→ Document excerpt:

= = = =

[SUPPORT] OCC locks with data on S3 and DynamoDB fails to acquire

atharvai commented 2 years ago

Describe the problem you faced

I’m running several workloads in production and one is a parallel add oof partitions to a COW hudi table. I’m managing OCC with DynamoDB and partition in dynamoo is the table name. I’m finding that each paraallel instance waits for a lock and is blocked even though partitions being updated are different. Now this compounds as the number of parallel writes/jobs increase and you see things like the screenshot where each subsequent job takes 1 minute more as it is blocked on a lock. (spark job takes about 1-2min to run and then waits on lock until previous job completes, so majority of the 1hr duration is just waiting for lock.

= = = =

→ Records shown:
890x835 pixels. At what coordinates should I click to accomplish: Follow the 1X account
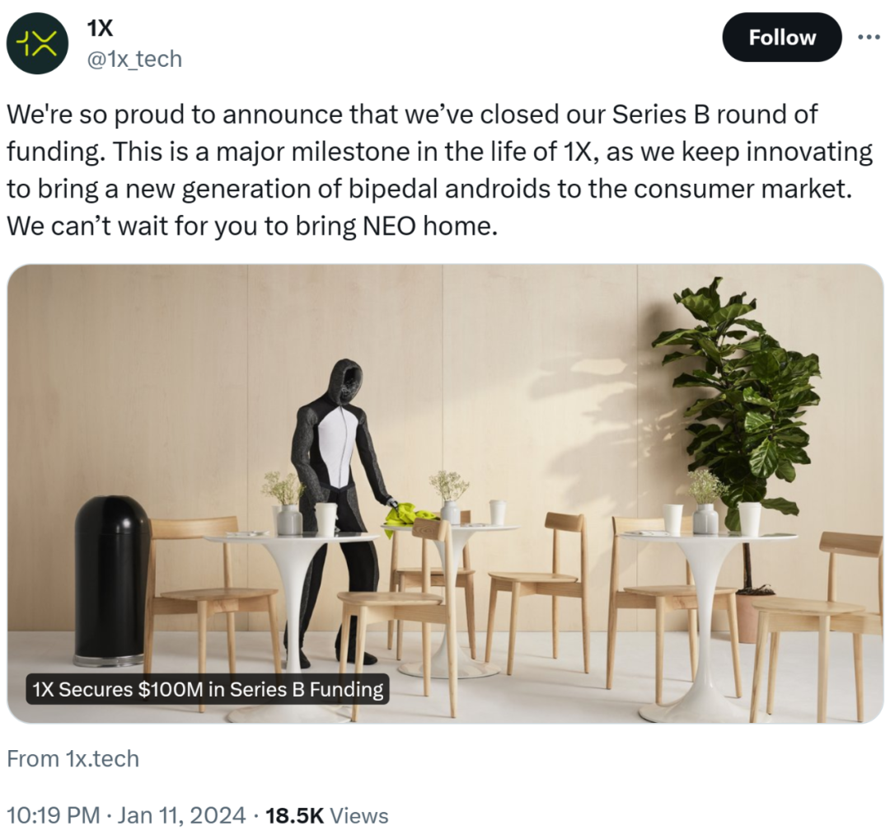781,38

= = = =

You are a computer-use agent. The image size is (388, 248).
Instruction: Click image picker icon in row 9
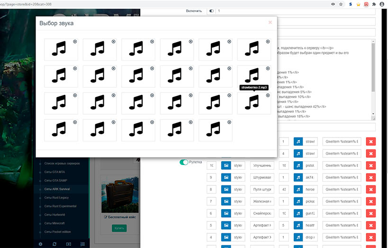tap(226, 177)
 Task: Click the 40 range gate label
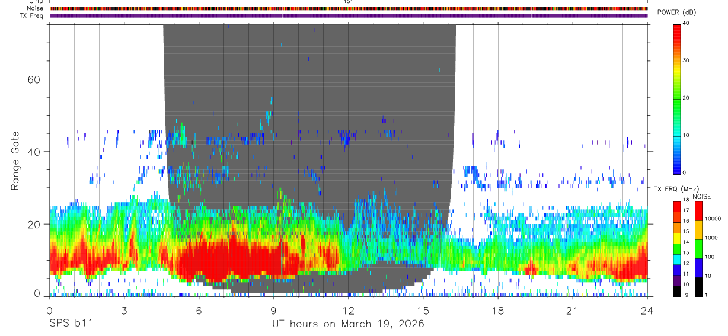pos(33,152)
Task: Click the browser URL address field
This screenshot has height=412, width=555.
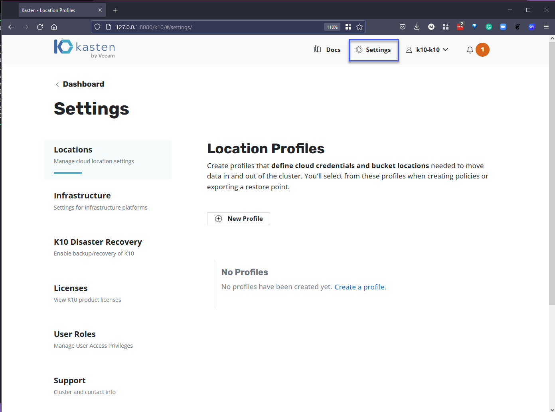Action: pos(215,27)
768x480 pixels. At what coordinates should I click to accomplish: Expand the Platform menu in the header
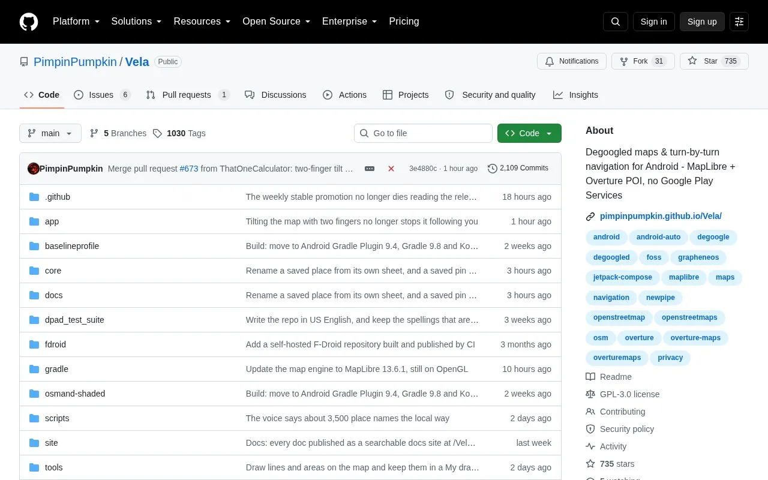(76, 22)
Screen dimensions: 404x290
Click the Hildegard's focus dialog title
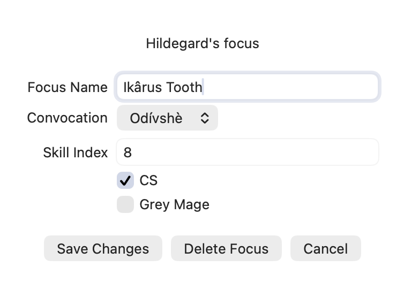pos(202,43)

= = = =

→ Your objective: In the support thread above about OCC locks on S3 and DynamoDB, what does the poster use as the partition in DynamoDB?

→ Problem solution: The table name.